Publicações de Nikolas Ferreira na mira da Justiça
A representação criminal fundamenta-se em uma série de postagens recentes nas redes sociais. Em uma delas, o deputado Nikolas Ferreira compartilhou uma montagem digital que retrata o presidente Luiz Inácio Lula da Silva sendo capturado por tropas norte-americanas. O parlamentar também republicou declarações do presidente sobre a Venezuela acompanhadas de um vídeo de Donald Trump em postura intimidadora, utilizando a legenda: “Te cuida, larápio”.
Para Erika Hilton, tais atitudes extrapolam a imunidade parlamentar e configuram um ataque direto às instituições democráticas. Ao anunciar a denúncia em seus perfis oficiais, a deputada não poupou críticas: “Respeitem o Brasil! Como autoridades, eles deveriam ser os primeiros a respeitar a nossa soberania”, afirmou. O senador Flávio Bolsonaro também é citado na peça jurídica por publicações que sugerem fraudes eleitorais e atacam a reputação do chefe do Executivo.
Embate com Thiago Santineli e pedido de escolta
Paralelamente ao processo na PGR, o deputado Nikolas Ferreira envolveu-se em uma polêmica pública com o humorista Thiago Santineli. No último domingo, Santineli criticou duramente as postagens do parlamentar, mencionando o termo “desligado” em uma analogia a um ativista conservador estrangeiro. A declaração foi interpretada pelo Partido Liberal (PL) como uma ameaça direta à integridade física do deputado.
Em resposta, o líder da oposição na Câmara, deputado Cabo Gilberto Silva, emitiu uma nota de repúdio e solicitou oficialmente escolta policial para Nikolas Ferreira. Segundo a liderança do PL, as palavras do humorista ultrapassaram as barreiras da liberdade de expressão. “Sugerir que um parlamentar democraticamente eleito deve ser ‘desligado’ é um ato criminoso que exige resposta imediata das autoridades de segurança”, declarou Silva.

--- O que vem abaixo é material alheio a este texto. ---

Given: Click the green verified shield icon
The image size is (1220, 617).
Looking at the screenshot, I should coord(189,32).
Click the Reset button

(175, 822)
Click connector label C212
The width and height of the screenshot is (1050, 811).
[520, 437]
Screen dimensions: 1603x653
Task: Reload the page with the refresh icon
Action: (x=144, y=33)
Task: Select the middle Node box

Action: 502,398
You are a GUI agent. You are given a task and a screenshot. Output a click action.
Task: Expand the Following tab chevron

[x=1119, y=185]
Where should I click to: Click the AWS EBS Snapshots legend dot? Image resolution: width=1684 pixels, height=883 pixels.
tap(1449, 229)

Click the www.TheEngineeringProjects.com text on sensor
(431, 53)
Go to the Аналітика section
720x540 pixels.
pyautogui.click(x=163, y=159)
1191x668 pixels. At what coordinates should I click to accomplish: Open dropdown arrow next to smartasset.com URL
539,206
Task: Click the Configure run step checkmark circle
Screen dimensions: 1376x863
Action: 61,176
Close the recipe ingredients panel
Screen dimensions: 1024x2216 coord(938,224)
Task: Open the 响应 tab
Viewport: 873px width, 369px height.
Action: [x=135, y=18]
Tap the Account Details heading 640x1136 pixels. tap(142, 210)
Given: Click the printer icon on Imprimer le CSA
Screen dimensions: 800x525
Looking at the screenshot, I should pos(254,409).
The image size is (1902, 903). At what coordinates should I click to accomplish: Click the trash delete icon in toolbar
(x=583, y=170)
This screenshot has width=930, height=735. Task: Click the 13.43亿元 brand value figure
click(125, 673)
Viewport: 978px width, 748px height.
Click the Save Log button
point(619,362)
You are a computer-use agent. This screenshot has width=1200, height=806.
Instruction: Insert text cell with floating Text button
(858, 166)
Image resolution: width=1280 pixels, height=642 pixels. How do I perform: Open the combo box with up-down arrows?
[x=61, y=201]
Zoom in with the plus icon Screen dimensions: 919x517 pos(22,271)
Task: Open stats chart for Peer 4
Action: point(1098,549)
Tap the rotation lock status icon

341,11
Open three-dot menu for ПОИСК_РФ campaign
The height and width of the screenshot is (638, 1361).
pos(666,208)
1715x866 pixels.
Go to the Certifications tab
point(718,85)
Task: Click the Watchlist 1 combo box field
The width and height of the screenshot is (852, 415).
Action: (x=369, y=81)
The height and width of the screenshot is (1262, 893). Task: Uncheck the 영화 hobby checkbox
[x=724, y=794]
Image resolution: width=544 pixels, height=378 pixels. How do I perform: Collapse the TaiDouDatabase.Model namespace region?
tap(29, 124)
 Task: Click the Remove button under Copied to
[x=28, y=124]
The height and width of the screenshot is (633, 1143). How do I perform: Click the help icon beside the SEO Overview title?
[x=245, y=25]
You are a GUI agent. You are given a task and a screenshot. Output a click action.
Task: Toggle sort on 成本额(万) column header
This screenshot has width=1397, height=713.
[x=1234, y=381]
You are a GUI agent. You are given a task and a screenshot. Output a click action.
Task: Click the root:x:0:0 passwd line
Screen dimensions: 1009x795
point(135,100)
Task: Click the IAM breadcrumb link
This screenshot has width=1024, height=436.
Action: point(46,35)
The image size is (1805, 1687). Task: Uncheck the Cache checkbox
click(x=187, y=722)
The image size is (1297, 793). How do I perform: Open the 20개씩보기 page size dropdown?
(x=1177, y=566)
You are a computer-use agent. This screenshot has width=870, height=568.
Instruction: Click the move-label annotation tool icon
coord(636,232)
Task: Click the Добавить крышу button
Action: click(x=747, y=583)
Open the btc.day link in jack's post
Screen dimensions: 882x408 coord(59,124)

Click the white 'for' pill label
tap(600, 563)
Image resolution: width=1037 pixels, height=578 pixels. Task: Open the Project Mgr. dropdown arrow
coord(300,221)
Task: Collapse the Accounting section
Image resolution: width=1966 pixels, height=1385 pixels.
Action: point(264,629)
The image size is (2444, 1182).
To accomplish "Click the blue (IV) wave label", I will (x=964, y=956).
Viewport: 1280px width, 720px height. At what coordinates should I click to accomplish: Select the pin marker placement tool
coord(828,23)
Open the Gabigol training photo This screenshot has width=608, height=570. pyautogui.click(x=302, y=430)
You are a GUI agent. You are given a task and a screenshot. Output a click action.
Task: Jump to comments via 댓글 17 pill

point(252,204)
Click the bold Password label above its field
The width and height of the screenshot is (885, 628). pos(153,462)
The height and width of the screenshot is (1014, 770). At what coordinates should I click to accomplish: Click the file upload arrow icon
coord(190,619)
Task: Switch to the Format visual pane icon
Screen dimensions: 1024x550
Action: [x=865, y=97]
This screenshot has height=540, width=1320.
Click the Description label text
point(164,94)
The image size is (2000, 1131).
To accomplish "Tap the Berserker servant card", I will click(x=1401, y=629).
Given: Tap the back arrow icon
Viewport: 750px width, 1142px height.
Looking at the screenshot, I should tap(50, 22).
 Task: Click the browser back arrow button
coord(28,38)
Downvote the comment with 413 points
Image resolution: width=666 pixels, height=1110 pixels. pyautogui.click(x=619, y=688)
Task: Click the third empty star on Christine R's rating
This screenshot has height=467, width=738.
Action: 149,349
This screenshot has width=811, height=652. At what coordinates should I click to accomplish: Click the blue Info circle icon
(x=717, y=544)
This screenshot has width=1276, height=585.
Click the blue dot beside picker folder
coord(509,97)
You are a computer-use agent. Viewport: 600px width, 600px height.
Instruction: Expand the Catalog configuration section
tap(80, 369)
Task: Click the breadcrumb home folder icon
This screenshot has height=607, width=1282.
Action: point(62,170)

Limites da liberdade de expressão em xeque
O episódio envolvendo Nikolas Ferreira leva, mais uma vez, o debate sobre as responsabilidades dos representantes eleitos e os limites do discurso político no ambiente digital. Enquanto a defesa do deputado alega que suas postagens são críticas políticas amparadas pela liberdade de opinião, a representação de Hilton sustenta que a incitação a intervenções externas e golpes de Estado são condutas tipificadas no Código Penal.
A PGR deve analisar os termos da denúncia nos próximos dias para decidir se abrirá um inquérito formal. Enquanto isso, o clima de polarização entre a base governista e a oposição permanece acirrado, com o uso de redes sociais como o principal campo de batalha jurídico e ideológico. O caso de Nikolas Ferreira torna-se emblemático para definir até onde vai o direito à crítica e onde começa a ameaça à ordem democrática no Brasil de 2026.